Least Squares Estimation

Introduction

The application of the least-squares estimation dates back until Gauss, who used it to study planetary motions. The popularity of the least-squares estimation has not decreased ever since and it remains a widely applied estimator. The least-squares estimator (LSE) does not make any probabilistic assumptions on the observed data. Thus, it is suitable in situations where the precise statics is not known. However, due to the lack of statics of the observed data, no assertion about optimality of the estimator can be made.

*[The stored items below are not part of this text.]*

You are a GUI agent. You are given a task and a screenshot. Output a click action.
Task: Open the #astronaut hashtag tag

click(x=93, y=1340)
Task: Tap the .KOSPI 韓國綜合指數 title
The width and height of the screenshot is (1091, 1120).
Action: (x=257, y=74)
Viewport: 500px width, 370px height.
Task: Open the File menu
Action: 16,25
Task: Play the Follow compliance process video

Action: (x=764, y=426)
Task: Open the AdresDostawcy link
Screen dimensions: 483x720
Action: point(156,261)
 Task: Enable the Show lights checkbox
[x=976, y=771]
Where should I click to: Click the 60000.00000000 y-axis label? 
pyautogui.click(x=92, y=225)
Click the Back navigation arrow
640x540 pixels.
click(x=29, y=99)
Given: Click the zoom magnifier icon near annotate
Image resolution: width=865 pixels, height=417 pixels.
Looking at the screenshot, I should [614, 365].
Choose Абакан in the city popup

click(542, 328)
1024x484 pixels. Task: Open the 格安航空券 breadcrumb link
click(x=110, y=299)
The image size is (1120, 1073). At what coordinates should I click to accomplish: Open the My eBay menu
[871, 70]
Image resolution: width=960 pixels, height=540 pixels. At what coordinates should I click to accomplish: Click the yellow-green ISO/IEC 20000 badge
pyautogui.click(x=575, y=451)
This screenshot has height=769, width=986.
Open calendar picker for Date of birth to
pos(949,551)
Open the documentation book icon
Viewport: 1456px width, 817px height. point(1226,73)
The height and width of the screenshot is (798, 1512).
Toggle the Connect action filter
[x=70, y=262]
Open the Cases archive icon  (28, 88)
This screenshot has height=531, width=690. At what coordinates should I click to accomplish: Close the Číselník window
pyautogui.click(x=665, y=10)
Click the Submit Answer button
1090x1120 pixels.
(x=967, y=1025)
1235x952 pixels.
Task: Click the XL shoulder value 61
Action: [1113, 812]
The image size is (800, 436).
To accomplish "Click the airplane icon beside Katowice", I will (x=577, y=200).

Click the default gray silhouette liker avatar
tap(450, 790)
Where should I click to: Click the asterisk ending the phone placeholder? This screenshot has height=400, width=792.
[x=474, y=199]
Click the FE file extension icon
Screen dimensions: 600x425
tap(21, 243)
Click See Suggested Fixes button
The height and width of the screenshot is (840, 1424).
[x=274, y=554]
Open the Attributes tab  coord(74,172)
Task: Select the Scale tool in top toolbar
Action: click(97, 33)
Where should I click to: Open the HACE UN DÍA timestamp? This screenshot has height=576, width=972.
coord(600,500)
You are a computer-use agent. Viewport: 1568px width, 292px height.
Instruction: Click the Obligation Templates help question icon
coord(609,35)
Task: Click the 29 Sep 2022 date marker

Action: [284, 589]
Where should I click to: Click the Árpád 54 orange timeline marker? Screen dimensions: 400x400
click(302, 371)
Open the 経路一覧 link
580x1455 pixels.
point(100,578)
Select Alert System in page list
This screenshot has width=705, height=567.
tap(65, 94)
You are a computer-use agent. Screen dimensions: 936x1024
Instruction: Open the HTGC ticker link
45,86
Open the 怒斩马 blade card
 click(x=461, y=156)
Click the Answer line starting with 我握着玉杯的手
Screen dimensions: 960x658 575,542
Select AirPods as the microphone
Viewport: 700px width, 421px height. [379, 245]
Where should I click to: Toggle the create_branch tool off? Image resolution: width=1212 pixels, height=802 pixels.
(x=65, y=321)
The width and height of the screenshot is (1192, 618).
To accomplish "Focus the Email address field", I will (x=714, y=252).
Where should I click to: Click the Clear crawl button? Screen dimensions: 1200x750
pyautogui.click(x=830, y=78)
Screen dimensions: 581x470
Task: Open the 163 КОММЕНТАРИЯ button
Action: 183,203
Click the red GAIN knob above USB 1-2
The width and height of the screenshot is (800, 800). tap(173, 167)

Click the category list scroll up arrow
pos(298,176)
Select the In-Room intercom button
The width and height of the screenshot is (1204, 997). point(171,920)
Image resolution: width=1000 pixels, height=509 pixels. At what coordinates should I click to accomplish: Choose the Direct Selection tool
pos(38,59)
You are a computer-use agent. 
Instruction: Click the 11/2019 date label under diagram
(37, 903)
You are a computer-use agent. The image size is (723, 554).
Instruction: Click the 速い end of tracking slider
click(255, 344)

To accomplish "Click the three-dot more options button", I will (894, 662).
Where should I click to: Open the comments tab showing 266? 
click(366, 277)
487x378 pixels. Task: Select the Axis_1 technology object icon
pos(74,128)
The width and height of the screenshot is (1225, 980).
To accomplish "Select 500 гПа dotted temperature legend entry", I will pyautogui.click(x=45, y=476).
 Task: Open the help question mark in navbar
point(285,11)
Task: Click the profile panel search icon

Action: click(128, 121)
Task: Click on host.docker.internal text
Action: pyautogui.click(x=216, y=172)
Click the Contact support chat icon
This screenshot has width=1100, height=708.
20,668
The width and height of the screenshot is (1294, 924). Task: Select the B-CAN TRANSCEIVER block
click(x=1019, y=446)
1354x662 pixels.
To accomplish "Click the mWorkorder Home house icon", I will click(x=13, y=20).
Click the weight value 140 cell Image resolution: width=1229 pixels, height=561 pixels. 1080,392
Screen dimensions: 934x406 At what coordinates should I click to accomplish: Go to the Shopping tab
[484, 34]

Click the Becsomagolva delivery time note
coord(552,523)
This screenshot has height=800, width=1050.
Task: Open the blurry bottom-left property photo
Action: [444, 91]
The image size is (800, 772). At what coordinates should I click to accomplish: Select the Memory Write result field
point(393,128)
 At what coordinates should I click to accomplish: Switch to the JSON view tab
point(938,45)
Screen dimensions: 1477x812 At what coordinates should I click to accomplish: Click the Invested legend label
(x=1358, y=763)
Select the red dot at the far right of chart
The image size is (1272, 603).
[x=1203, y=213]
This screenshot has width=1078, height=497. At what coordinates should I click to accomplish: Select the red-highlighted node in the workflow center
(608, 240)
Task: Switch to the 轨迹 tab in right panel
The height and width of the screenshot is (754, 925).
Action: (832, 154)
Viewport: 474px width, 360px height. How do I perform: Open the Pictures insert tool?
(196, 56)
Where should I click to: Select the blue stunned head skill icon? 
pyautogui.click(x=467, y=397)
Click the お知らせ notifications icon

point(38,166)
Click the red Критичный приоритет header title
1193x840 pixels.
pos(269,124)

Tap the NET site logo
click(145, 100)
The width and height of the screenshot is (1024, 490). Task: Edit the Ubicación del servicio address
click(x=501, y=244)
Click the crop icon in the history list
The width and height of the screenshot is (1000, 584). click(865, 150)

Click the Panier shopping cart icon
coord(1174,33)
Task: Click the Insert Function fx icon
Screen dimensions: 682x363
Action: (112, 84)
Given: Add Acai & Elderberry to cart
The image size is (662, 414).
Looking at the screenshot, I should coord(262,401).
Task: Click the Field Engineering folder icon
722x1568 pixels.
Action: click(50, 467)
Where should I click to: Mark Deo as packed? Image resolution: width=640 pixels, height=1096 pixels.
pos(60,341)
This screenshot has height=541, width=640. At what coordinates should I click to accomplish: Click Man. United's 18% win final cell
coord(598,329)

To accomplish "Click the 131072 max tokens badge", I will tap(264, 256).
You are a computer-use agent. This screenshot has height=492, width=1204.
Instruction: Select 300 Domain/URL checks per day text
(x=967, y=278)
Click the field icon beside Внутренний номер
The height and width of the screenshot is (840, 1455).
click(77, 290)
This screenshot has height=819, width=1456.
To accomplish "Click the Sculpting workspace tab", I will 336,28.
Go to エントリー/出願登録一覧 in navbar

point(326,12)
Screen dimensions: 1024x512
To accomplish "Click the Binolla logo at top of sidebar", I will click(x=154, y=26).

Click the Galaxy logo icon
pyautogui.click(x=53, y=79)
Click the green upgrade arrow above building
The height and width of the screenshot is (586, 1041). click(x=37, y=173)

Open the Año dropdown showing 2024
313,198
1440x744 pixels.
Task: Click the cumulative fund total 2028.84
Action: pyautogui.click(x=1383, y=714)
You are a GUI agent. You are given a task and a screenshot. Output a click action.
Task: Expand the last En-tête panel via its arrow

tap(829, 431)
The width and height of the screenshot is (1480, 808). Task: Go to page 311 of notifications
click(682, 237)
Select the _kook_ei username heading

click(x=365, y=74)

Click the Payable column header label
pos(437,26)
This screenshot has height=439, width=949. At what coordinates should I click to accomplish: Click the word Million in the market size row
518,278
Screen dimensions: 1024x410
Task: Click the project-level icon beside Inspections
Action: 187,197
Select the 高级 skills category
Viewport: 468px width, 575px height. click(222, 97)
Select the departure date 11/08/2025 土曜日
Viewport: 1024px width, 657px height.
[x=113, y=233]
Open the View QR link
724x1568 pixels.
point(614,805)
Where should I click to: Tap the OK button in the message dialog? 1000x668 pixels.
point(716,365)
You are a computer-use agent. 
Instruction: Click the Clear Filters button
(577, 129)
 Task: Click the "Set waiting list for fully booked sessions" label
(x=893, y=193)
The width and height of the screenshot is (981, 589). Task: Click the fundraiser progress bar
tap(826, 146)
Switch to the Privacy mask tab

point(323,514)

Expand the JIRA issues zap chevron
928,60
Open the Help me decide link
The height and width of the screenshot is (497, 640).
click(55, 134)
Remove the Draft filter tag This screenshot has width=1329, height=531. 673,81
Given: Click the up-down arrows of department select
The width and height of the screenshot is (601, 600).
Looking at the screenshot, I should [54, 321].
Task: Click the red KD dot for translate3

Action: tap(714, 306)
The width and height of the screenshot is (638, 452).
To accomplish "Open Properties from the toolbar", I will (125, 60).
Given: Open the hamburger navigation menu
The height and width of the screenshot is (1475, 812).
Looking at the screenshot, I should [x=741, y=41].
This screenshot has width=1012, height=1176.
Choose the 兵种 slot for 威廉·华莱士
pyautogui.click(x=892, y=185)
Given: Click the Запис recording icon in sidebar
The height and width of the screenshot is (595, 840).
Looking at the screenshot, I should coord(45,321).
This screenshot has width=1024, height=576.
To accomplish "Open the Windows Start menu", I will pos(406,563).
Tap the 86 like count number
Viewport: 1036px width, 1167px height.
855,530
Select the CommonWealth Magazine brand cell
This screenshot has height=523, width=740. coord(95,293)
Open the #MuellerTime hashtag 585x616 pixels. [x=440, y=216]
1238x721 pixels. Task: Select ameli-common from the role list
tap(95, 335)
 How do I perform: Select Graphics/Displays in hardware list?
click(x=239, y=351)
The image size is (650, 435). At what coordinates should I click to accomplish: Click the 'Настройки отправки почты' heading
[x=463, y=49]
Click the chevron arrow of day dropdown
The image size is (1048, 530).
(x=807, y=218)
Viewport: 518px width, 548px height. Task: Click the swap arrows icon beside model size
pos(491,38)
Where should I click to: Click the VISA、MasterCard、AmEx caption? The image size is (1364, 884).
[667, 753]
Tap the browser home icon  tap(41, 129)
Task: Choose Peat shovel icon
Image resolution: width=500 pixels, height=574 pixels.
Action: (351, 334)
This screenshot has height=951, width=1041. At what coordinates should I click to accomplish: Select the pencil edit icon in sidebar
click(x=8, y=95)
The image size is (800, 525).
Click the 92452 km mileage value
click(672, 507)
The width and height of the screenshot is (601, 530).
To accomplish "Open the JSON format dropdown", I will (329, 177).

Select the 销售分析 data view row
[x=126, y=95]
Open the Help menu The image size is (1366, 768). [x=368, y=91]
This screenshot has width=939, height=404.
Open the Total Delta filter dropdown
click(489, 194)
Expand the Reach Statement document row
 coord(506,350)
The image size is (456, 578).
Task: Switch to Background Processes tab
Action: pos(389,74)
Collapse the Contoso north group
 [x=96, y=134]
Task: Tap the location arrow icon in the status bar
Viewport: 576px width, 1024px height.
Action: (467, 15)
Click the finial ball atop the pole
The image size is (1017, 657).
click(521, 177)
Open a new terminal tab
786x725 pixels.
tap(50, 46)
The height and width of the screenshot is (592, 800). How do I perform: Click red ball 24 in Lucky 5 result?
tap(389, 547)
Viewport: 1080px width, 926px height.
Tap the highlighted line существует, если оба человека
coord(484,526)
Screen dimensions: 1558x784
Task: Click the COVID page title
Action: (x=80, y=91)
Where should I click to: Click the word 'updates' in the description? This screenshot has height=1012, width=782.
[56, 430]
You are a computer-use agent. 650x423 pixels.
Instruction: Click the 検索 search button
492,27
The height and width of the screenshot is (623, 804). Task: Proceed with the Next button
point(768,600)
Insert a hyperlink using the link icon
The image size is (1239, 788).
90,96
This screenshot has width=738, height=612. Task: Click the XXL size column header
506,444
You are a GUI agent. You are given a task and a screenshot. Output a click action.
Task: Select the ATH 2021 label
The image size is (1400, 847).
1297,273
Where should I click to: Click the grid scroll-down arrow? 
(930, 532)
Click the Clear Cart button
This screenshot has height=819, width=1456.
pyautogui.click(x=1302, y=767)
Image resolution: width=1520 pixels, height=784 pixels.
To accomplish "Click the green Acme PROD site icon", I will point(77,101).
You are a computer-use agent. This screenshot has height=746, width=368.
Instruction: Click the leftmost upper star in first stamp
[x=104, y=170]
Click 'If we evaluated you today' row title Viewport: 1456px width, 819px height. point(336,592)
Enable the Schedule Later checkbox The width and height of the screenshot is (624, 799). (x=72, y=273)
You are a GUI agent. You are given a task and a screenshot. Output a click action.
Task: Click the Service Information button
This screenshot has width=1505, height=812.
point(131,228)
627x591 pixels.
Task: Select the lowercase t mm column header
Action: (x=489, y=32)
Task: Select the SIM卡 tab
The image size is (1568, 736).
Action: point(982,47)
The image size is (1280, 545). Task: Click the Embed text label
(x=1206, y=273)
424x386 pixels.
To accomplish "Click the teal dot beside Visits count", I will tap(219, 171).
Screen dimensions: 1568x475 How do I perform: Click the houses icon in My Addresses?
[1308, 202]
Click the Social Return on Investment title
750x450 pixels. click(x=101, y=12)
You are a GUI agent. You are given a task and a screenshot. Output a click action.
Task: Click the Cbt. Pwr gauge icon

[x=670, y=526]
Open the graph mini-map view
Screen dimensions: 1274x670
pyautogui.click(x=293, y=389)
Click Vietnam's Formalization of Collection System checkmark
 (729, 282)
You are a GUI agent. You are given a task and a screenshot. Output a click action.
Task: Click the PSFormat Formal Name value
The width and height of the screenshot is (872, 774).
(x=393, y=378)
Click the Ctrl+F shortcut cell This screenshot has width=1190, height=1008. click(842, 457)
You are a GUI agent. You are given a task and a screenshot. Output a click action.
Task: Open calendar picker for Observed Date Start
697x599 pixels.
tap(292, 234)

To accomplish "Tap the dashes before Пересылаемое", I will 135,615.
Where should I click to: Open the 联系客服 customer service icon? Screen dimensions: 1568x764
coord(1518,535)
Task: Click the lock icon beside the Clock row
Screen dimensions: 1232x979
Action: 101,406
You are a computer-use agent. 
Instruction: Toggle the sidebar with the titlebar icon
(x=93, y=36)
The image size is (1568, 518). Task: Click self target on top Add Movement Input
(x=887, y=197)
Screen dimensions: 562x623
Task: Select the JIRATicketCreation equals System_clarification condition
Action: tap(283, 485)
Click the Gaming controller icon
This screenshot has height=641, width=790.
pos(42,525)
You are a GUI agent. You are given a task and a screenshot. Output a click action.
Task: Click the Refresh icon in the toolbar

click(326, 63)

The concept of the least-squares estimation can be described as follows. A signal is generated by a deterministic signal model $s[n;\theta]$ that is parametrized by a parameter $\theta$. Due to noise or model inaccuracies, the observed data $x[n]$ deviates from the signal model. As the name suggest, the least-squares approach aims to minimize the squared difference between the observed data and the signal model. Thus, the least-squares error criterion is defined as \begin{equation} J(\theta) = \sum_{n=0}^{N-1}(x[n]-s[n;\theta])^2. \label{eq:ls_criterion} \end{equation}

The least-squares estimate $\hat{\theta}_{\text{LSE}}$ is the value of the parameter $\theta$ that minimizes \eqref{eq:ls_criterion}, i.e., \begin{equation} \hat{\theta}_{\text{LSE}} = \underset{\theta}{\operatorname{arg\,min}}J(\theta). \end{equation} From this perspective, the least-squares estimator can be considered as an optimization problem of fitting a model to some available data.


Example:

Suppose we want to estimate the energy consumption per km of an electric car. For this pupose, we record at each recharge of the car the amount of energy charged $E$ and the distance travelled $D$. Visualizing the recordings give following picture.

Recorded energy consumption vs. distance travelled.
Recorded energy consumption vs. distance travelled.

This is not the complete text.